Entries taken from a collection
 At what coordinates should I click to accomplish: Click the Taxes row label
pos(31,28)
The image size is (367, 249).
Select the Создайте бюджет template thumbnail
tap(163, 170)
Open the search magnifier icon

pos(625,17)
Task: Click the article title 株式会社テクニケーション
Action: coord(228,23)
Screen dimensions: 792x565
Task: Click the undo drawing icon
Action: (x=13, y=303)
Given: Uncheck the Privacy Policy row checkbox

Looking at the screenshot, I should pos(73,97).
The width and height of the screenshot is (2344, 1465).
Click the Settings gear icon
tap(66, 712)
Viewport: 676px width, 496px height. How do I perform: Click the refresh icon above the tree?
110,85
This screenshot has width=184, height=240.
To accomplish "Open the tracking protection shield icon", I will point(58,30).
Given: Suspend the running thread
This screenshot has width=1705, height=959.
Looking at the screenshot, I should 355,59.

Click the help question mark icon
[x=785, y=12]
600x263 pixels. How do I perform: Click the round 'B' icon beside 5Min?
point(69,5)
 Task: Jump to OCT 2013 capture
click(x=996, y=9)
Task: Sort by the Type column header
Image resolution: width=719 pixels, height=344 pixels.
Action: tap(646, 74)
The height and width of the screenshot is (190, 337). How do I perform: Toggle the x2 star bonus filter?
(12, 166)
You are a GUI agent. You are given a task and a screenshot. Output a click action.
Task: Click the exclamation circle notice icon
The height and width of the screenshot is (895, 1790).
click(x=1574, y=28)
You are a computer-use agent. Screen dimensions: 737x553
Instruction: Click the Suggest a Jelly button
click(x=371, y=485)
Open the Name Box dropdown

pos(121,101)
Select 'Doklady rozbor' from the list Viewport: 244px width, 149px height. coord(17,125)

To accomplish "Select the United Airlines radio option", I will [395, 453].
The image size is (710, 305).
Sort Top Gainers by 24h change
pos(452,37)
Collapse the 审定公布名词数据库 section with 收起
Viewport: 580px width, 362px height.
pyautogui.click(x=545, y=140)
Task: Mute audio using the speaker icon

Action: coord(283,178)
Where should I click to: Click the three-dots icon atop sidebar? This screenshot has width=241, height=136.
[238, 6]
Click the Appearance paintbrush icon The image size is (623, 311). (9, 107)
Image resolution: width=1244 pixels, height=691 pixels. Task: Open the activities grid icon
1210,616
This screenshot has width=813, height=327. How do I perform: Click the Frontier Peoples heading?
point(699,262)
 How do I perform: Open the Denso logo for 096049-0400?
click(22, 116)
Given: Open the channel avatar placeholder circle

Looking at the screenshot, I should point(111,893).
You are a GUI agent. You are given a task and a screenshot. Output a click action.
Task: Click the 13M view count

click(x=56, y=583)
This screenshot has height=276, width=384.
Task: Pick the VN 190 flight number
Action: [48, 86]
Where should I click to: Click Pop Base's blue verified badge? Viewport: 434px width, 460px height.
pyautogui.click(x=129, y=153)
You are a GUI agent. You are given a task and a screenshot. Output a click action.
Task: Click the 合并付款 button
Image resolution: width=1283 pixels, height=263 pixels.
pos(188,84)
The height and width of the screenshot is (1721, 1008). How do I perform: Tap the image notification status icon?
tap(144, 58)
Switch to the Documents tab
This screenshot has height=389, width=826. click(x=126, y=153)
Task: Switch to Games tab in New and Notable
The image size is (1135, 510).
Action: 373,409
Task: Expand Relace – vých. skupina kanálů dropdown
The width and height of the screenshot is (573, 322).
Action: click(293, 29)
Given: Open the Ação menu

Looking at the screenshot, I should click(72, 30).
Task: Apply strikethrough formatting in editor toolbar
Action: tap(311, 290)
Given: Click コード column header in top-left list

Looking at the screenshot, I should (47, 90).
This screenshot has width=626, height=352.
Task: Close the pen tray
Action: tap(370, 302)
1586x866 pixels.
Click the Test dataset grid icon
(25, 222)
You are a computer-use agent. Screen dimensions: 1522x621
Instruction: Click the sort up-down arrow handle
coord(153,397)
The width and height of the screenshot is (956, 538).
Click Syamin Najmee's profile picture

**PROBLEM TO WORK ON**
Extract the entries above exactly as they appear, everything from the line containing "The height and width of the screenshot is (190, 337)." down to the line containing "tap(144, 58)", with both of those lines included.

**OUTPUT BELOW**
The height and width of the screenshot is (190, 337). How do I perform: Toggle the x2 star bonus filter?
(12, 166)
You are a GUI agent. You are given a task and a screenshot. Output a click action.
Task: Click the exclamation circle notice icon
The height and width of the screenshot is (895, 1790).
click(x=1574, y=28)
You are a computer-use agent. Screen dimensions: 737x553
Instruction: Click the Suggest a Jelly button
click(x=371, y=485)
Open the Name Box dropdown

pos(121,101)
Select 'Doklady rozbor' from the list Viewport: 244px width, 149px height. coord(17,125)

To accomplish "Select the United Airlines radio option", I will [395, 453].
The image size is (710, 305).
Sort Top Gainers by 24h change
pos(452,37)
Collapse the 审定公布名词数据库 section with 收起
Viewport: 580px width, 362px height.
pyautogui.click(x=545, y=140)
Task: Mute audio using the speaker icon

Action: coord(283,178)
Where should I click to: Click the three-dots icon atop sidebar? This screenshot has width=241, height=136.
[238, 6]
Click the Appearance paintbrush icon The image size is (623, 311). (9, 107)
Image resolution: width=1244 pixels, height=691 pixels. Task: Open the activities grid icon
1210,616
This screenshot has width=813, height=327. How do I perform: Click the Frontier Peoples heading?
point(699,262)
 How do I perform: Open the Denso logo for 096049-0400?
click(22, 116)
Given: Open the channel avatar placeholder circle

Looking at the screenshot, I should point(111,893).
You are a GUI agent. You are given a task and a screenshot. Output a click action.
Task: Click the 13M view count

click(x=56, y=583)
This screenshot has height=276, width=384.
Task: Pick the VN 190 flight number
Action: [48, 86]
Where should I click to: Click Pop Base's blue verified badge? Viewport: 434px width, 460px height.
pyautogui.click(x=129, y=153)
You are a GUI agent. You are given a task and a screenshot. Output a click action.
Task: Click the 合并付款 button
Image resolution: width=1283 pixels, height=263 pixels.
pos(188,84)
The height and width of the screenshot is (1721, 1008). How do I perform: Tap the image notification status icon?
tap(144, 58)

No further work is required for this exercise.